Tuliskan semua sumber yang dikutip dalam teks tentang penyalahgunaan wewenang di bawah ini beserta tahunnya.

* _Teks yang Disediakan_:
'''
Ketakutan pejabat pemerintahan tersebut terjadi pada saat proses pengambilan keputusan yang beresiko meskipun dapat dihilangkan jika pejabat pemerintahan bekerja sesuai dengan tugas, wewenangnya serta tanggung jawab sebagaimana mestinya dan tidak melakukan penyalahgunaan wewenang. Jika terjadi kasus korupsi, uUntuk menuntut seorang terdakwa dalam tindak pidana perkara korupsi, salah satu unsur pasalnya adalah sifat melawan hukum baik yang secara eksplisit maupun secara implisit yang tertuang dalam suatu pasal.
Menurut (Patiro, 2012) unsur melawan hukum merupakan sesuatu yang mutlak yang harus ada dalam suatu tindak pidana agar pelakunya dapat dituntut di persidangan. Kemudian berkaitan dengan perbuatan melawan hukum dari aspek hukum administrasi menurut pendapat (Minarno, 2011) menyatakan bahwa perbuatan melawan hukum oleh pejabat hanya berupa penyalahgunaan wewenang yang tidak selamanya perbuatan penyalagunaan wewenang dapat dipandang sebagai perbuatan melawan hukum.
Didalam kasus tindak pidana korupsi unsur penyalahgunaan wewenang adalah speciesnya sedangkan unsur melawan hukum merupakan genusnya, sehingga setiap perbuatan penyalahgunaan wewenang sudah pasti melawan hukum. Dalam pemeriksaan di Pengadilan, apabila terdapat unsur delik pada Pasal 3 UU PTPK tidak terbukti, dengan demikian Pasal 2 UU PTPK sudah tidak perlu dibuktikan lagi. Karena dalam unsur penyalahgunaan wewenangnya tidak terbukti maka secara mutatis mutandis unsur melawan hukum juga tidak terbukti (Saputra, 2015).
'''
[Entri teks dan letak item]
'''
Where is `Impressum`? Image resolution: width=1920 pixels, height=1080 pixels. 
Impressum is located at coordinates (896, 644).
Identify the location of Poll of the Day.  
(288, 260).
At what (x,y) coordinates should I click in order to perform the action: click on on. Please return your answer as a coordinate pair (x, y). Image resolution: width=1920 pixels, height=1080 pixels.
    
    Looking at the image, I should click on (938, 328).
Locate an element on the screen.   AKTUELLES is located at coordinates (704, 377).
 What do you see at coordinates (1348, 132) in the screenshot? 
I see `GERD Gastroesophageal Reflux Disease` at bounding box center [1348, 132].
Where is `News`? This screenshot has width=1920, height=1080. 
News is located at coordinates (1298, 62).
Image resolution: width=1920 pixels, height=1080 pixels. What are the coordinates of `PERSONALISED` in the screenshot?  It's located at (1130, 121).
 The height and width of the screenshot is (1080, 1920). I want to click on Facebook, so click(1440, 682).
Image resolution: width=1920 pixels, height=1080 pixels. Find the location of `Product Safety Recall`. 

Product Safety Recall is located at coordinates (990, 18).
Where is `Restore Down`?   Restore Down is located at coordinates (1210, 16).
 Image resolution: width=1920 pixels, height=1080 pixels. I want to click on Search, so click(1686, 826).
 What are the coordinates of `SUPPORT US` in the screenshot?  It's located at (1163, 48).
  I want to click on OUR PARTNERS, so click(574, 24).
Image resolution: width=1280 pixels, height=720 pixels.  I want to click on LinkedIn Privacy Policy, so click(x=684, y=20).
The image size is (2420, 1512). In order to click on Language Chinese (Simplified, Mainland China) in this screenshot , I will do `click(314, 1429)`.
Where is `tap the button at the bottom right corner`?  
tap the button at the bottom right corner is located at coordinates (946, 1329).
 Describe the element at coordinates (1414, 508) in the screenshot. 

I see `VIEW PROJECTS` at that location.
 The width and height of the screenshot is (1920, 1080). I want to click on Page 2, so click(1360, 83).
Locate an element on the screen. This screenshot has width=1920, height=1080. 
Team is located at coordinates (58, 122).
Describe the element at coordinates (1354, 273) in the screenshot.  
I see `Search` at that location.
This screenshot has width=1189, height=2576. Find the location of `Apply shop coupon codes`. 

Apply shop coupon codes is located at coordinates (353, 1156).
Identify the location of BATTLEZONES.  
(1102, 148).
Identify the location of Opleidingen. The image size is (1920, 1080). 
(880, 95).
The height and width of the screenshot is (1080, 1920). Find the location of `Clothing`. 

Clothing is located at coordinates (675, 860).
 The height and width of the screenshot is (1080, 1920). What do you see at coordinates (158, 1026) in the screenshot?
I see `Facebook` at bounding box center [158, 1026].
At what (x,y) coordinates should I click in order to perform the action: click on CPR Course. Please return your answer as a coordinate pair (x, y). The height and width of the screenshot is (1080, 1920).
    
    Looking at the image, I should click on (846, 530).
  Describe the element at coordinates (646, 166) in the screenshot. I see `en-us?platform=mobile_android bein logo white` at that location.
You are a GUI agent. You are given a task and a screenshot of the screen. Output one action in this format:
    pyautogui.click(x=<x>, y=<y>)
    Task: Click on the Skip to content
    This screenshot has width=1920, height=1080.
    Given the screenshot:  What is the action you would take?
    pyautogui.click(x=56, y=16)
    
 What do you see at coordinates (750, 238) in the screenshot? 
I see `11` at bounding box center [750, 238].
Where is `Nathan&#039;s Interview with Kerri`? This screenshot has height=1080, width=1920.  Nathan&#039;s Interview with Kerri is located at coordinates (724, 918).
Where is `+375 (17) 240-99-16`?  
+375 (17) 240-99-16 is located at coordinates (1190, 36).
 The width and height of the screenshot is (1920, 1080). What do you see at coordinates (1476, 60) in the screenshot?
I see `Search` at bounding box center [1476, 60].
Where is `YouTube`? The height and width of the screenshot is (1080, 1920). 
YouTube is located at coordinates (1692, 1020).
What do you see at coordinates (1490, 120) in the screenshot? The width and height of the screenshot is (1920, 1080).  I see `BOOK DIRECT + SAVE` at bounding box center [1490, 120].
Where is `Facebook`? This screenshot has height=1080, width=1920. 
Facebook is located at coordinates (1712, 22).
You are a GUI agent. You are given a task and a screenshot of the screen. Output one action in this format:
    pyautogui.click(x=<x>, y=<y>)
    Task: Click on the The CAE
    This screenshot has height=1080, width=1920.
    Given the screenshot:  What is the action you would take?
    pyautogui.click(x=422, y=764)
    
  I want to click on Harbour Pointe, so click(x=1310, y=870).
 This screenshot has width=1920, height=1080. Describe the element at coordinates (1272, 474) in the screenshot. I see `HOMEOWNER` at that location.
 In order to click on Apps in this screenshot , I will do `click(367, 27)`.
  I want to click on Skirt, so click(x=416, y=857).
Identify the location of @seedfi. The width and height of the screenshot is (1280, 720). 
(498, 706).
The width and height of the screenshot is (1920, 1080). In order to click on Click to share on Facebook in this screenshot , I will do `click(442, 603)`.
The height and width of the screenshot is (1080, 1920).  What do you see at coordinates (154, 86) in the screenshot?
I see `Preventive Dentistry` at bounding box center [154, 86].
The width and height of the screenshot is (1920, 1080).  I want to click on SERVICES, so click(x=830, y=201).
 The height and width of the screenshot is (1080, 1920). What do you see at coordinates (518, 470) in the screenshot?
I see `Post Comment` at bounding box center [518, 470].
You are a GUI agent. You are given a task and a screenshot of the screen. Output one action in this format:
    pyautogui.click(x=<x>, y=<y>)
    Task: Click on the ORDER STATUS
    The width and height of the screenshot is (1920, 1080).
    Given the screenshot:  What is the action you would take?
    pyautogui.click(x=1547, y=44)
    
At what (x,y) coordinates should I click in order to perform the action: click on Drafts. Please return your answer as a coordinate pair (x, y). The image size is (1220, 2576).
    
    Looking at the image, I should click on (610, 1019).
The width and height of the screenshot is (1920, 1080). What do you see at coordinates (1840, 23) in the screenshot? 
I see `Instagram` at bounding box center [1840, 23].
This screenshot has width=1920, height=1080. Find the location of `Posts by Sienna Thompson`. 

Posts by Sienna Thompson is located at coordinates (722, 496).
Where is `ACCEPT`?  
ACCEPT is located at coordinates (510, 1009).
'''
* _Penyelesaian Tugas_:
- Patiro, 2012
- Minarno, 2011
- Saputra, 2015